Methodology
Contents
Methodology#
Developing and maintaining open source software relies on an integration of technical, social and organisational factors. A mixed methods study was therefore designed to understand all aspects of this sociotechnological system. We collected quantitative and qualitative data concurrently and used one source’s findings as cross-validation for the other. Thousands of projects were analysed across six dimensions:
General overview - project themes, growth, age and popularity, and general project maturity.
Technology - preferred programming languages, licence use, and technical challenges facing contributors.
Community - community composition and participation, and overall activity.
Ecosystem collaborations - cooperation across and within sectors and disciplines.
Financial sustainability - business models and funding mechanisms.
Quantitative Analysis#
From October 2020 until August 2022, ~1300 actively developed open source projects were crowdsourced and curated. All entries were selected based on the contribution guide of OpenSustain.tech. For a project to be listed, it must:
Follow at least one aspect of the Open Sustainability Principles.

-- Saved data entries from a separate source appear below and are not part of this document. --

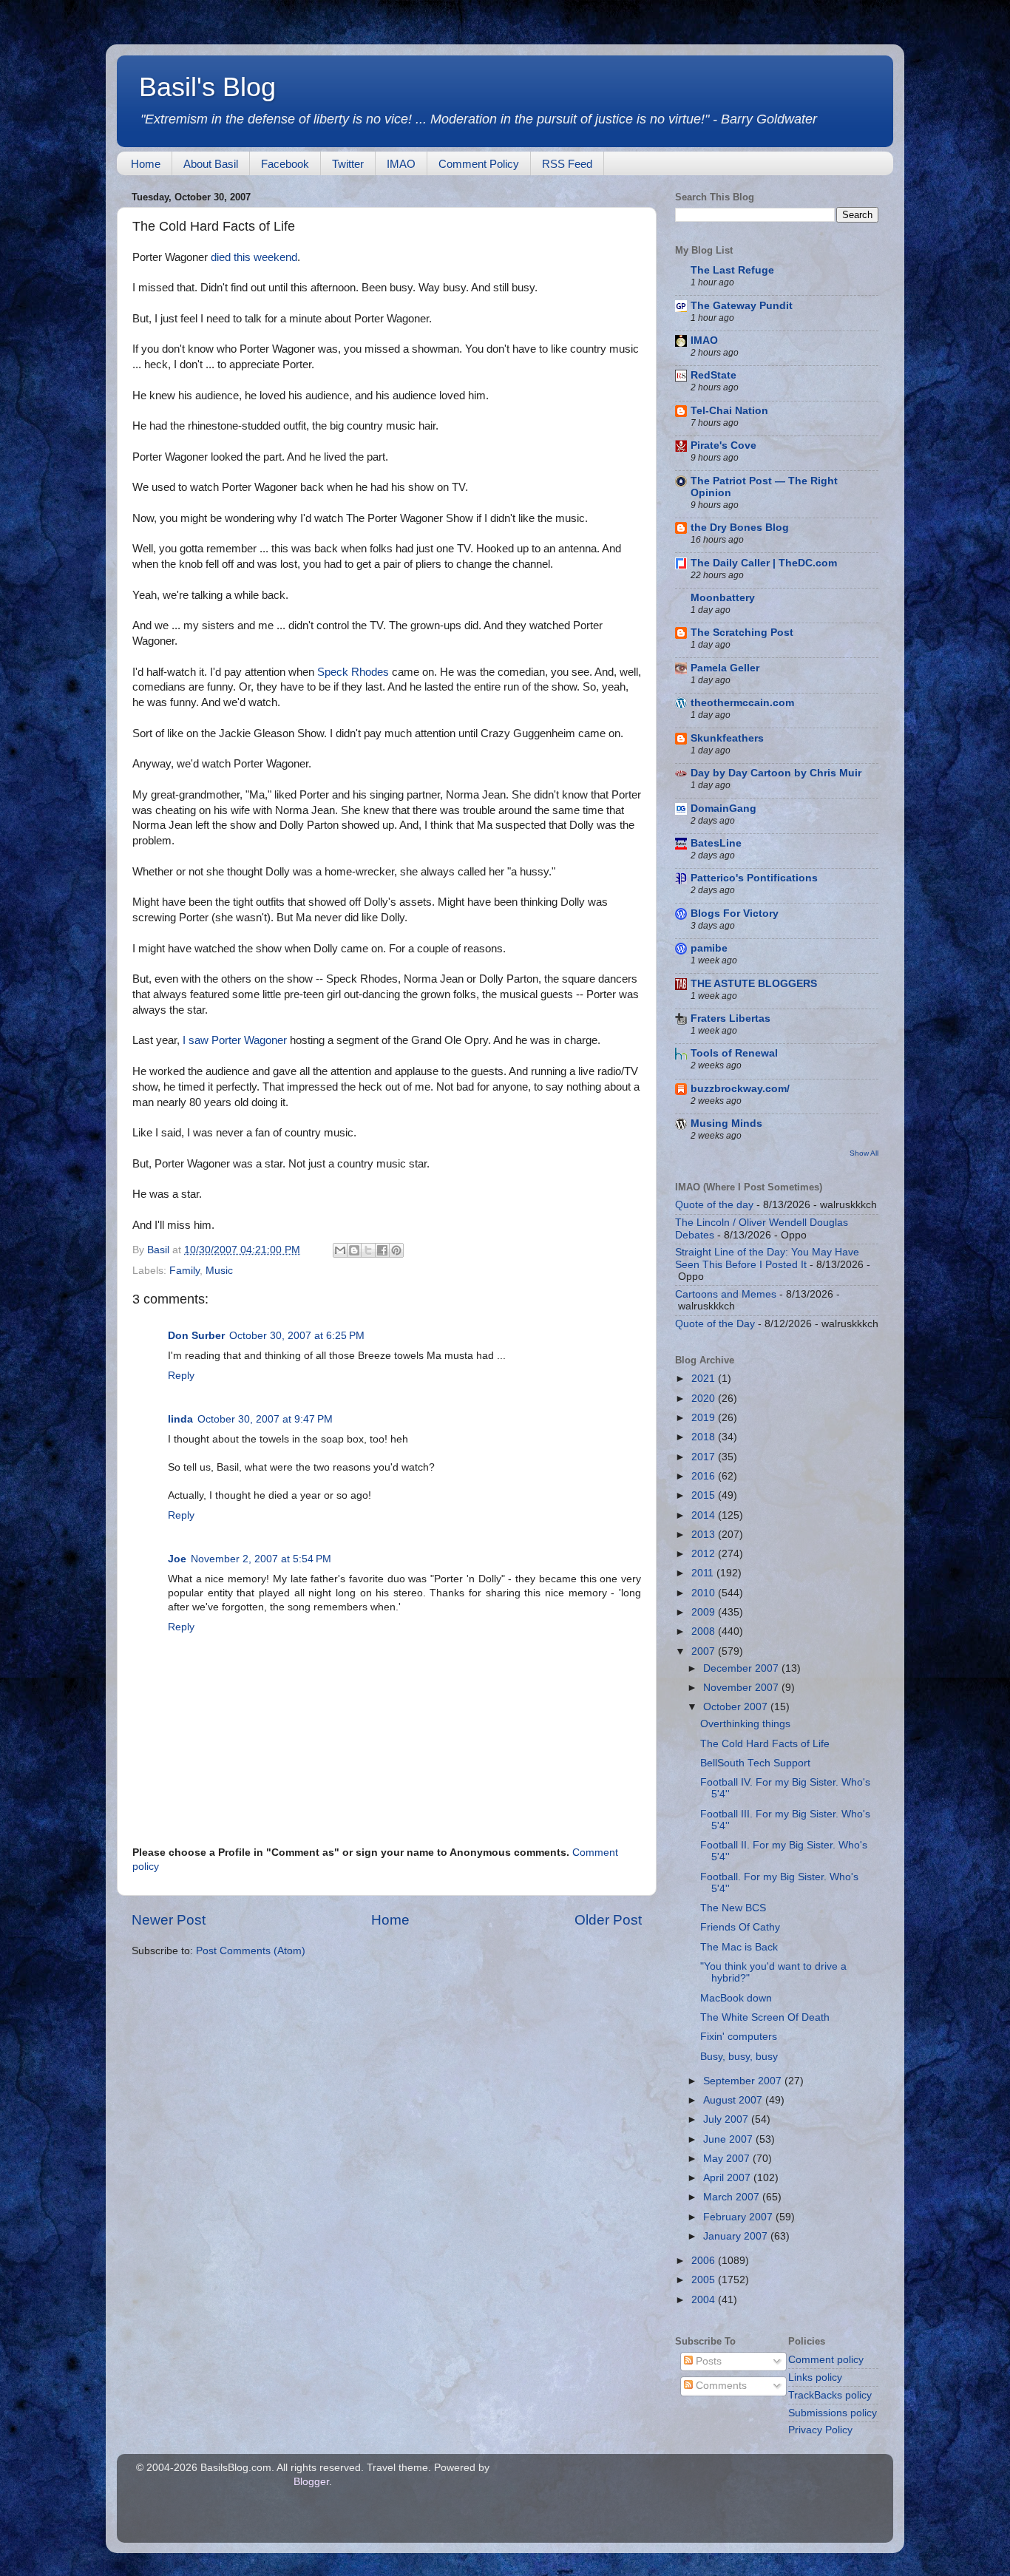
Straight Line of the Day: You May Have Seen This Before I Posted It (767, 1258)
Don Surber (196, 1335)
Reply (181, 1375)
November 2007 (742, 1687)
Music (219, 1270)
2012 (704, 1553)
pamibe (709, 948)
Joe (177, 1559)
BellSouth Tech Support (755, 1763)
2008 (704, 1631)
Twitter (348, 163)
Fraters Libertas (730, 1018)
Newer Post (169, 1920)
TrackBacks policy (830, 2395)
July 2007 (727, 2119)
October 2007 (736, 1706)
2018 (704, 1437)
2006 (704, 2260)
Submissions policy (832, 2413)
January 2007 (736, 2236)
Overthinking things (745, 1723)
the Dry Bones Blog (740, 527)
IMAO (401, 163)
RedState (713, 375)
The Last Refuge (732, 270)
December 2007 (742, 1668)
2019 (704, 1417)
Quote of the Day (715, 1323)
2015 (704, 1495)
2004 (704, 2299)
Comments (720, 2385)
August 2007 (734, 2100)
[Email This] (340, 1250)
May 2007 (728, 2158)
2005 (704, 2279)
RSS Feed (567, 163)
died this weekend (254, 257)
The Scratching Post (742, 632)
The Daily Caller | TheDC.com (764, 563)
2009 (704, 1612)
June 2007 (729, 2139)
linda (180, 1419)
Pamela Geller (725, 668)
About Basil (210, 163)
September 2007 (743, 2081)
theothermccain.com (742, 702)
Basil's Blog (207, 87)
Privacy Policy (820, 2430)
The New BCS (733, 1908)
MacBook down (736, 1998)
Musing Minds (726, 1123)
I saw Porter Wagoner (235, 1040)
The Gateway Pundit (742, 305)
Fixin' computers (738, 2036)
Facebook (285, 163)
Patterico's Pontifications (754, 878)
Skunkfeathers (727, 738)
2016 (704, 1476)
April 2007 (728, 2177)
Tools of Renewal (734, 1053)
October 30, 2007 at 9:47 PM (265, 1419)
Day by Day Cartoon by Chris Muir (776, 773)
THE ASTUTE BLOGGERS (754, 983)
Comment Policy (478, 163)
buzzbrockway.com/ (740, 1088)
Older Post (608, 1920)
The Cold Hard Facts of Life (765, 1743)
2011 (703, 1573)
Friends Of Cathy (740, 1927)
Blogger (311, 2481)
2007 (704, 1651)
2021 (704, 1378)
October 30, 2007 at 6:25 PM (297, 1335)
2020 (704, 1398)
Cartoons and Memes (725, 1294)
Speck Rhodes (353, 672)
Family (184, 1270)
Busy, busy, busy (739, 2056)
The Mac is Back (739, 1947)
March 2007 (732, 2197)
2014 (704, 1515)
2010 (704, 1593)
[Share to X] (368, 1250)
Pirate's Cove (723, 445)
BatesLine (716, 843)
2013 (704, 1534)
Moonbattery (723, 597)
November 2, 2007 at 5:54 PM (261, 1559)
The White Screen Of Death (765, 2017)
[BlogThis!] (354, 1250)
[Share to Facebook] (382, 1250)
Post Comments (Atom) (250, 1950)
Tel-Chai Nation (729, 410)
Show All (864, 1153)
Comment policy (826, 2359)
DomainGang (723, 808)
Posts (707, 2361)
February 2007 (739, 2217)
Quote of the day (714, 1204)
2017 (704, 1456)
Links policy (815, 2377)
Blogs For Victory (735, 913)
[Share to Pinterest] (396, 1250)
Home (145, 163)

Be instrumental to the preservation and restoration of natural ecosystems, support climate change mitigation or adaptation, or enable environmental sustainability more broadly, through open technology, methods, data, knowledge, intelligence or tools.

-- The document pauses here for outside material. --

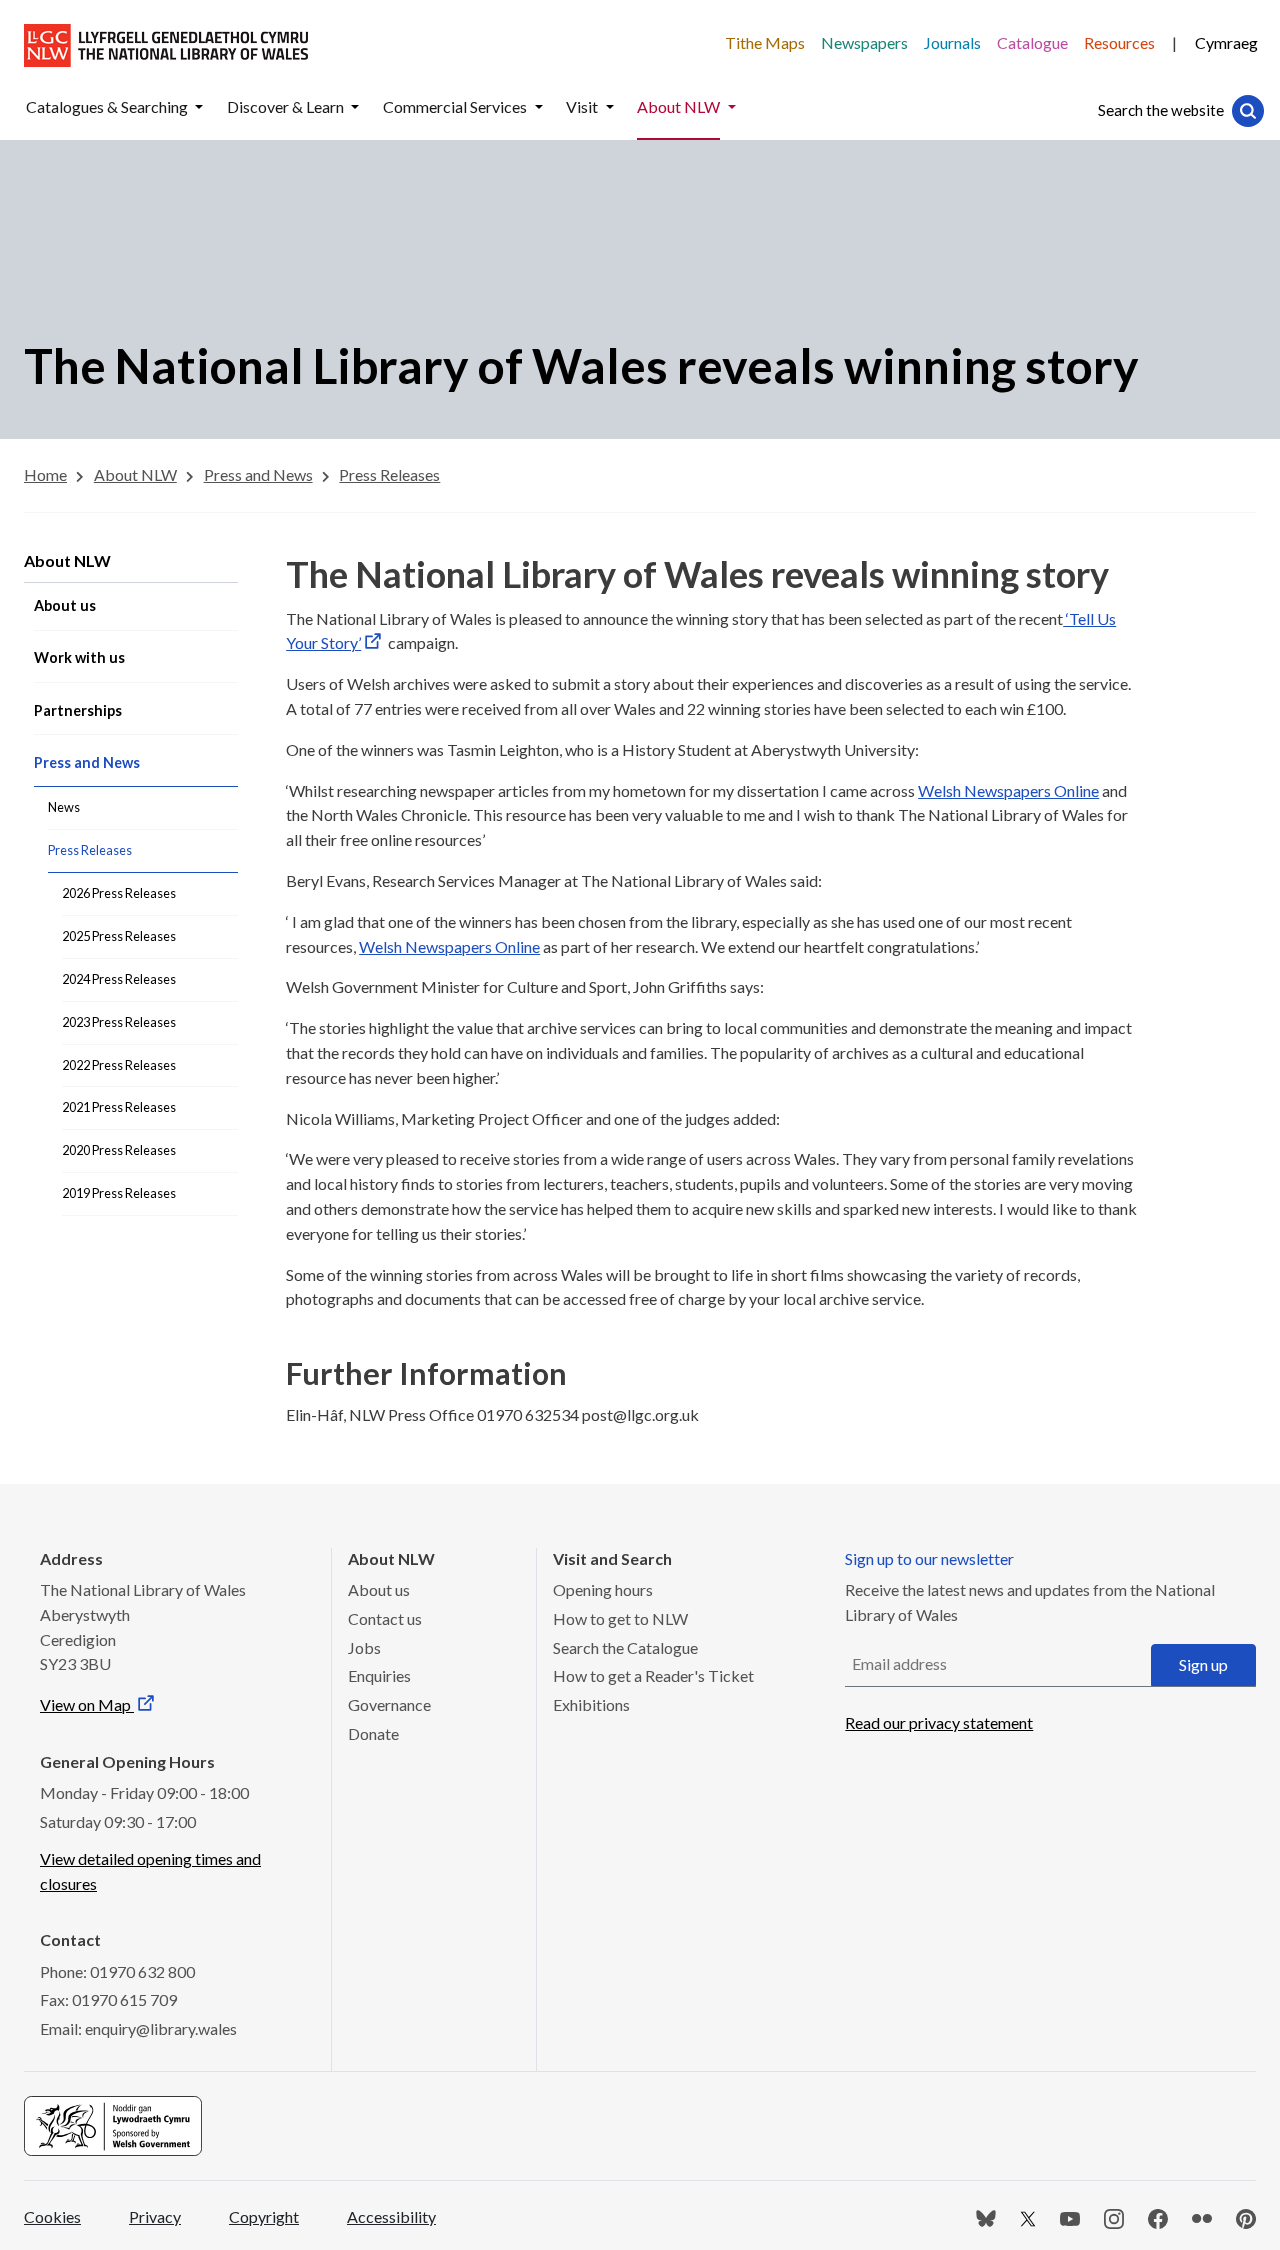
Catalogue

Be used by others outside the core project or organisation.
Be structured and documented in a way that allows maintenance, reuse and extendability.

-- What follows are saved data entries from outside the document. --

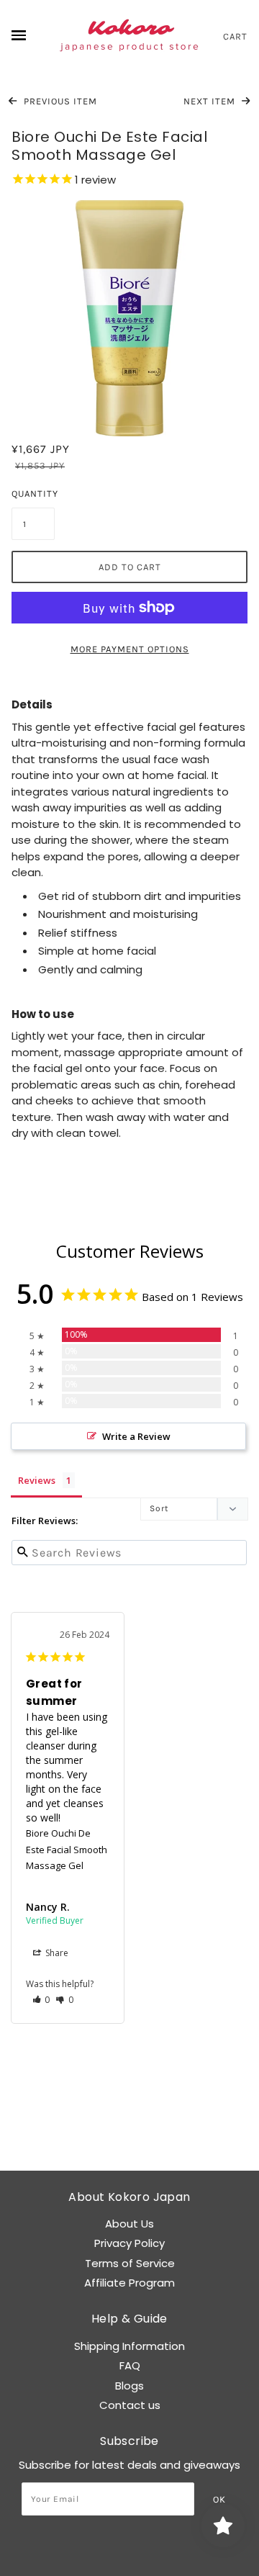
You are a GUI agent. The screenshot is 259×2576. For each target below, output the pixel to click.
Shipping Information (129, 2346)
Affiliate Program (129, 2282)
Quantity (33, 493)
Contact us (129, 2405)
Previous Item (59, 101)
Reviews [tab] (36, 1480)
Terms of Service (130, 2263)
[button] (41, 2000)
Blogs (129, 2385)
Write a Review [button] (136, 1436)
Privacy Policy (129, 2243)
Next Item (210, 101)
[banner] (129, 36)
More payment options (130, 649)
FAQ (129, 2365)
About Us (129, 2223)
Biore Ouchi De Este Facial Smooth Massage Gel (66, 1849)
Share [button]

Be published under an open source licence.
The project dataset is entirely machine-generated based on data from OpenSustain.tech and metadata from the GitHub API. Due to the limitation of the database, we assume that a project takes place in a single repository. If multiple repositories could be identified as belonging to a single project, the main repository was identified and listed. For this reason, the terms repository and project are used analogously in this study. When entering the projects, care was taken to use the main repository of a project. The methodology and code used to parse and analyse the data are available in the AwesomeCure repository. The scripts for generating the plots can be found in the repository of the study. Several strategies were tested to include as many projects as possible in data collection using multiple keywords related to sustainable technology and environmental sustainability:
Searching OSS platforms like Gitlab, GitHub, Bitbucket or Zenodo.
Mining scientific papers for terms like git, and searching in each paper’s keyword dictionary.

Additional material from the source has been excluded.